Saturday, April 6, 2013

Chashme Buddoor (1981)

Those who expected Sai Paranjpye’s second film to be anything like her first, a sensitive romance set in a school for the blind, must have been surprised. Her 1981 follow-up to the National Award-winning Sparsh was a slapstick comedy that amiably parodied consumerism, slackerism and the Bollywood mainstream. Chashme Buddoor was released exactly 30 years ago, and, like its more political ’80s cousin Jaane Bhi Do Yaaron, shows no signs of dimming popularity.

The story is slight. Three roommates – Siddharth (Farooque Shaikh), Omi (Rakesh Bedi) and Jomo (Ravi Baswani) – fall for Chamko washing powder salesgirl Neha (Deepti Naval). Skirt-chasers Omi and Jomo are dispatched almost as soon as they enter the field, but the studious Siddharth makes more of an impression. Soon he’s contemplating asking her father, who’s also his boss, for her hand in marriage. But there’s still the matter of a kidnapping, a fight scene and a moment of doubt – none of which are meant to be taken in the least seriously. How could they be, in a film where the end credits substitute “Action Director” with the straightforward “Maramari”?

For all its slapstick clowning, Chashme Buddoor also opens a window to everyday life in the ’80s, complete with Campa Cola ads and bikes that refuse to start no matter how much you kick them. Viewers familiar with Delhi will have fun identifying landmarks like Talkatora Gardens, where Shaikh and Naval have their first date, and Tughlaqabad Fort, desolate enough at the time to make a convincing robber’s den. It’s also fascinating how, contrary to the way we’re encouraged to remember the decade, everyone in the film is very brand-conscious. Bedi wears a fake Adidas t-shirt, and Baswani changes his cigarette brand as soon as he comes into money. This pairing of individual and brand reaches its apogee in Naval’s character, initially identified as Miss Chamko on the basis of her sales pitch.

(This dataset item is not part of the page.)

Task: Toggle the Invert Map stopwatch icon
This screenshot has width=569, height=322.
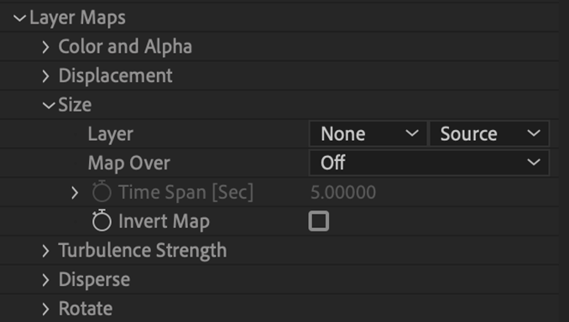Action: pyautogui.click(x=102, y=221)
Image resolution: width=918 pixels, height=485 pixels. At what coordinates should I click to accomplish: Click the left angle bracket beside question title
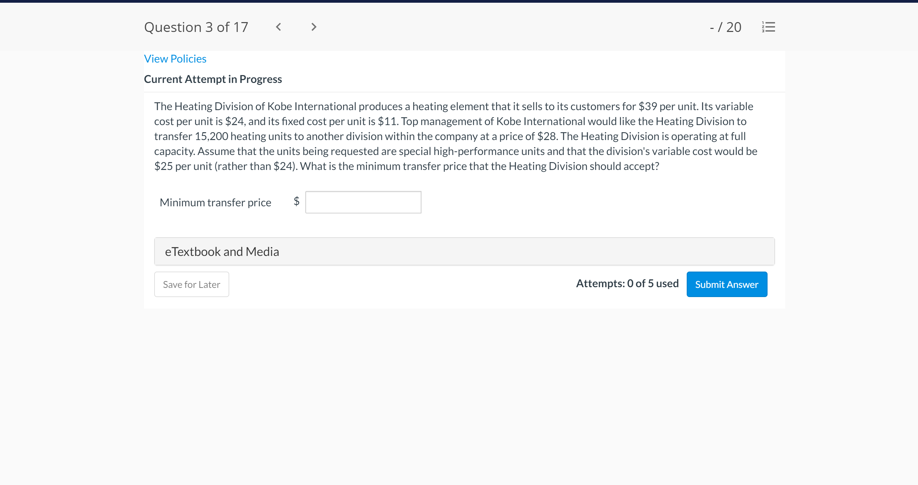[x=279, y=27]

A key factor that separates Chashme Buddoor from other comedies is its depth of comic detail. Several brief, sublime gags unfold on second viewing, like the hollowed-out coconut that serves as an ashtray; a romantic song sequence on a boat that’s rescued from cliché by the cross-cutting between the couple and a herd of water buffaloes; “Maafi” being pronounced, ’30s style, as “maufi”; the camera zooming in after a character puts his hands to his eyes like a pair of binoculars; the line “kali ghodi pe gora saiyya chamake” that accompanies a fair-skinned Shaikh riding in on a black motorcycle.

Baswani, debuting here, and Bedi, just three films old, work hard for their laughs but are upstaged by Shaikh’s appealing reticence and the jovial shtick of Saeed Jaffrey as Lallan Mian, their paan and cigarette supplier. Naval walks away with the movie; she’s pretty enough for each of the three to fall in love with at first sight, and grounded enough not to let this go to her head. Paranjpye has directed several features since then, and while some of these have been critical successes (Katha, Disha), it is Chashme Buddoor that has proved her most enduring, and endearing, work to date.